As a marriage the alliance was reasonably successful. Isabella of Angoulême gave the king all the children he wanted, although he still kept plenty of mistresses. She herself, it was rumoured, was promiscuous and John was even said to have imprisoned her on occasions. But this seems to be a smear put about by the king’s enemies and is not supported by any convincing evidence.
Diplomatically the marriage was a disaster. Some historians argue unconvincingly that John’s marriage to Isabella of Angoulême was a carefully considered move. It is true that she was the heiress of the count of Angoulême, who was also the half-brother of the count of Limoges and had a better claim to La Marche than Hugh the Brown. But the king must have known that he was exchanging one new friend for a host of enemies. And it is perfectly clear that by accepting Hugh’s occupation of La Marche John had hoped to secure his loyalty. Hugh would never forgive the loss of his prospects of succeeding to the county of Angoulême. Moreover, he may well have loved Isabella for her own sake: after the king’s death he eventually managed to marry her. John’s passion for his child bride was so great that men said that he seemed as if chained to his bed. On the whole, then, the traditional story that John was overcome by lust, and disregarded every other consideration, carries conviction.

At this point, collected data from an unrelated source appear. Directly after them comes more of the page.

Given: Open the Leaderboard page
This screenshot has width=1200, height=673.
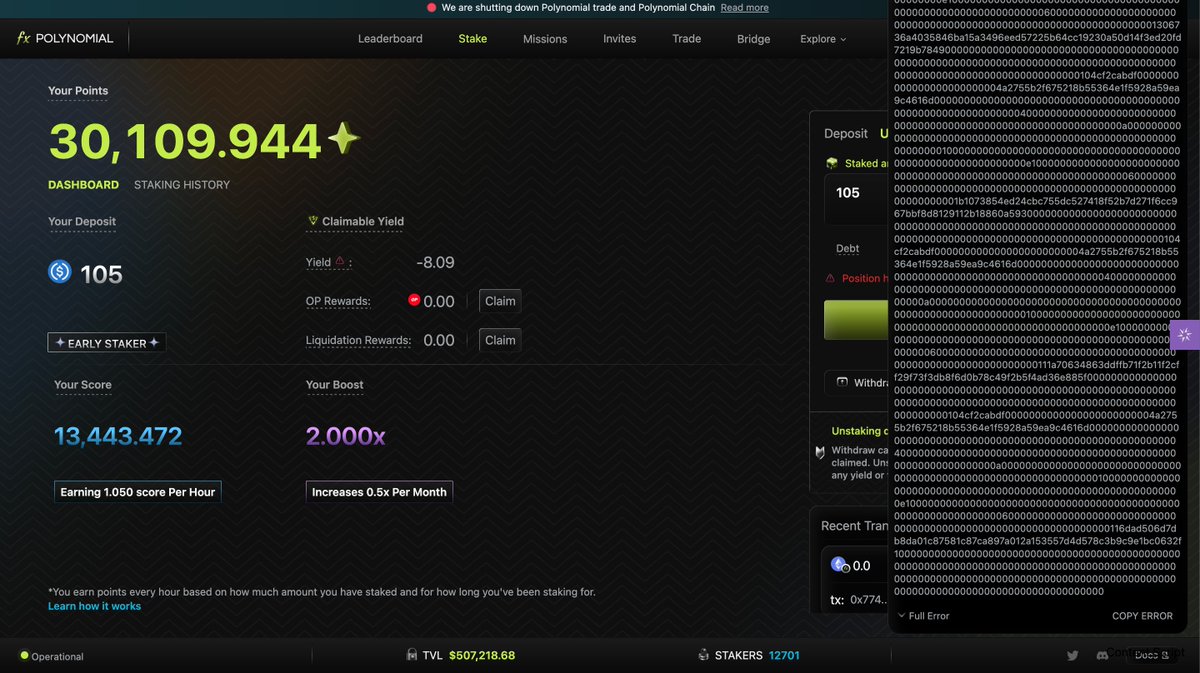Looking at the screenshot, I should click(x=390, y=39).

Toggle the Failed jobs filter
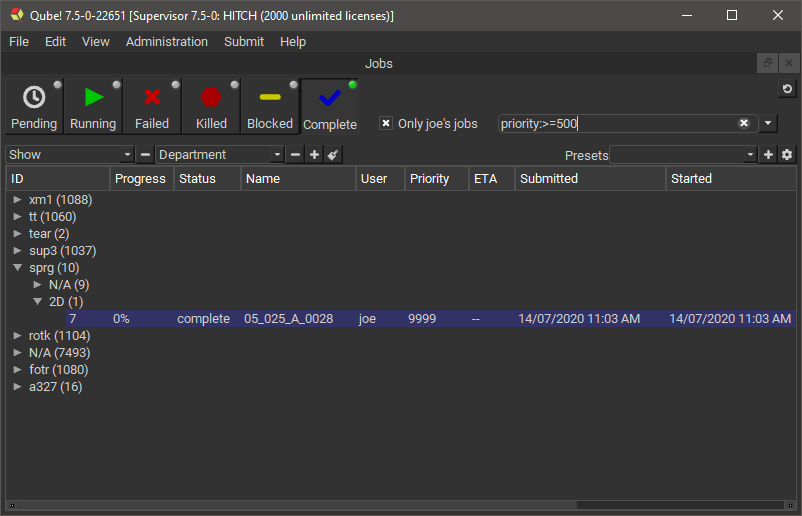(x=152, y=106)
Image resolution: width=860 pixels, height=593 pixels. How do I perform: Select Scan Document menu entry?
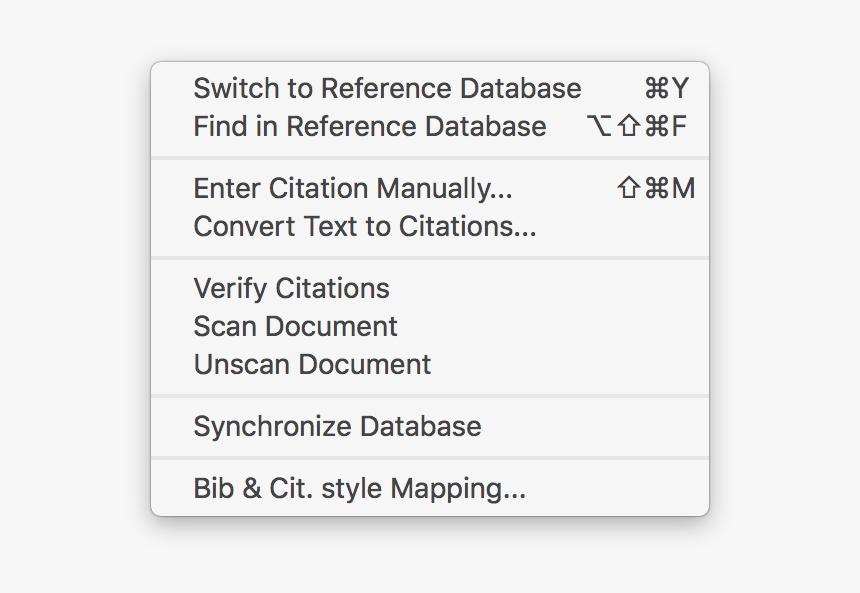295,326
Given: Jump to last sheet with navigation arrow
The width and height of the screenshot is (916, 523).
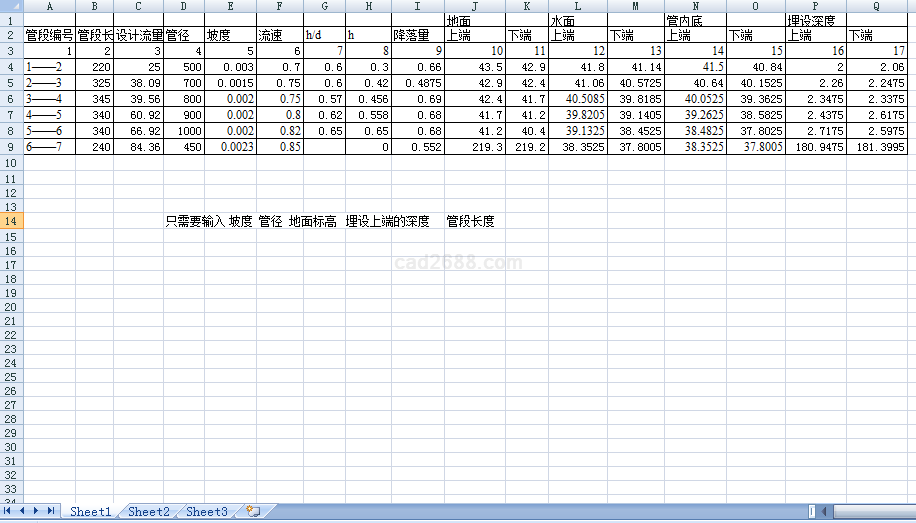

The Lusignan family were numerous and energetic. Besides Hugh there was his brother Ralph, count of Eu, their uncle Geoffrey, and his two sons. All were excellent soldiers; they were also rich and powerful, and allied to barons throughout Poitou and, to a lesser extent, Normandy. They were determined to have their revenge, and early in 1201 they rose in revolt. Eleanor, who was ill after her journey, knew that if the Lusignan rising was mishandled, serious trouble would ensue. In February she wrote from Fontevrault to John in England about the situation. Her letter is curiously intimate, almost chatty. ‘I wish to tell you, my very dear son, that during my sickness I invited our cousin Amaury of Thouars to come and see me, and the pleasure of his visit did me a great deal of good. Only he, out of all your barons in Poitou has not done us any injury or stolen any of your lands …. He has promised to do everything he can to recover for you these lands and castles.’ It was something of an achievement to win over viscount Amaury, who was Arthur’s uncle by marriage and a former enemy. But most of the Poitevin lords supported the Lusignan faction or at least sympathized with them. In addition, their friends in Normandy began to stir, although John largely forestalled trouble here by ordering his seneschal to seize all Lusignan castles.
It was only a matter of time before king Philip would try to exploit the quarrel. By his lust and stupidity John had doomed the peace by which his mother set such store. Her brave journey to Castile had not, after all, saved the Angevin empire.